Hacker Newsnew | past | comments | ask | show | jobs | submitlogin

Could this be the beginning of the true test of open source licenses? My understanding is that there has never been a ruling by a court to give precedence to the validity or scope of any open source license. I can see a class action suit coming on behalf of all GPL licensed code authors.


What ? There have been plenty of GPL cases defended in court.

https://en.m.wikipedia.org/wiki/Open_source_license_litigati...


All of the copyright cases were settled, so no precedence is set. Open source as a contract has been ruled legal, and licensors can sue for breach of contract - which is not the same as copyright infringement.

I think my point still stands.


GitHub used code that wasn't under any license at all, just publicly visible. Their claim is not that the license allows what they're doing, but that they do not need a license.


which is a different issue to my point, but still very valid. what terms are implied if no license is specified?

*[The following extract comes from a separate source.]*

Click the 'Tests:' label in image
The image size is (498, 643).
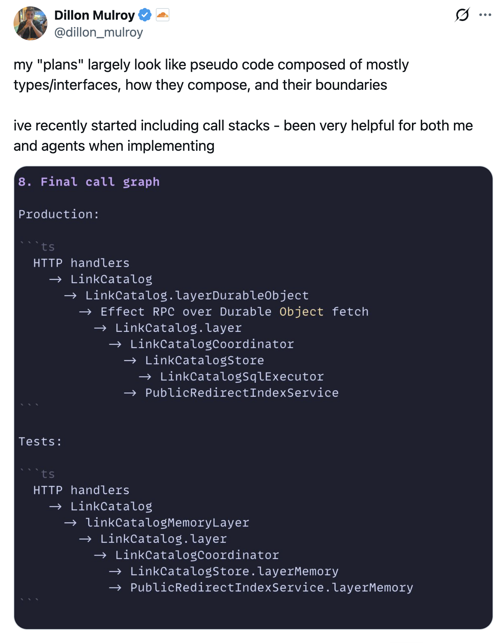pyautogui.click(x=40, y=441)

I would argue attribution should be expected if used, but I also wouldn't go near any code without a specific license attached as there's no express permission given - just because a license isn't disclosed doesn't mean it isn't there.

you can't go copying anything and everything just because nobody has told you that you can't. and I feel that's part of the purpose behind GPL. force a license on derivative code so that at least there's clear rights moving forwards.


It's stronger than that: if GitHub is correct that they don't need a license then they are allowed to train on publicly visible code even if it is labeled with "no one has any provision to use this for anything at all, especially training models"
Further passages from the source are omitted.